We see commercials broadcast in the film’s gnarly future, such as a TV ad for a nuclear weapon-themed family game called Nukem (“get them before they get you!”) and a car ad featuring a rampaging T-Rex, accompanied by the message one should buy the vehicle in question because “bigger is better.” This is connected to one of Verhoeven’s key messages: that weapons always get bigger and better, more powerful and more explosive, but brute force ultimately just creates more problems.
This is also a message in Starship Troopers, an anti-fascist commentary lampooning the tendency of governments to respond to social issues and challenges with the same nuke ‘em, bash ‘em philosophy that drives countless wars and conflicts. In RoboCop, the hero has also been programmed by a nefarious corporation, so even if you’re with him in practice, hooting for him to take down low-lives and scumbags, you can’t really be with him in theory. The question of whether he/it can be considered human is explored in an on-the-nose way in the film’s 1990 sequel.

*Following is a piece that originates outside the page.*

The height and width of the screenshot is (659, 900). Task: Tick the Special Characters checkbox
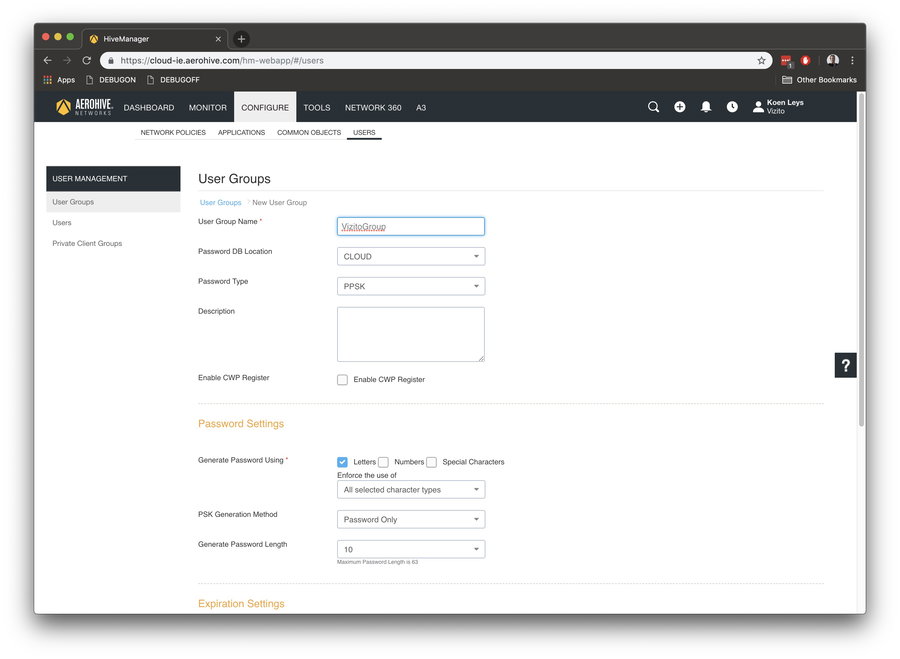pos(432,462)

A superior companion piece emerged many years later in Leigh Whannell’s 2018 sci-fi Upgrade, which launches a similar premise from the other side of the law—following a paraplegic able to exact revenge on those responsible for his wife’s death through a computer that takes over his body. Both films point towards an age of transhumanism, suggesting limbs and even thought processes will one day be boosted or replaced by machines and AI. This discussion involves the ethics of algorithms: a more important topic than ever in the age of self-driving cars, and other technologies engineered to make potentially life-or-death decisions.
There’s a lot going on under the bonnet (or behind the armour) of RoboCop. All this stuff is there if you want it to be—but if you’re just after a muscular 80s action flick, with explosions and one-liners, that’s perfectly cool too. Your choice. Or in the words of the hero: your move, creep.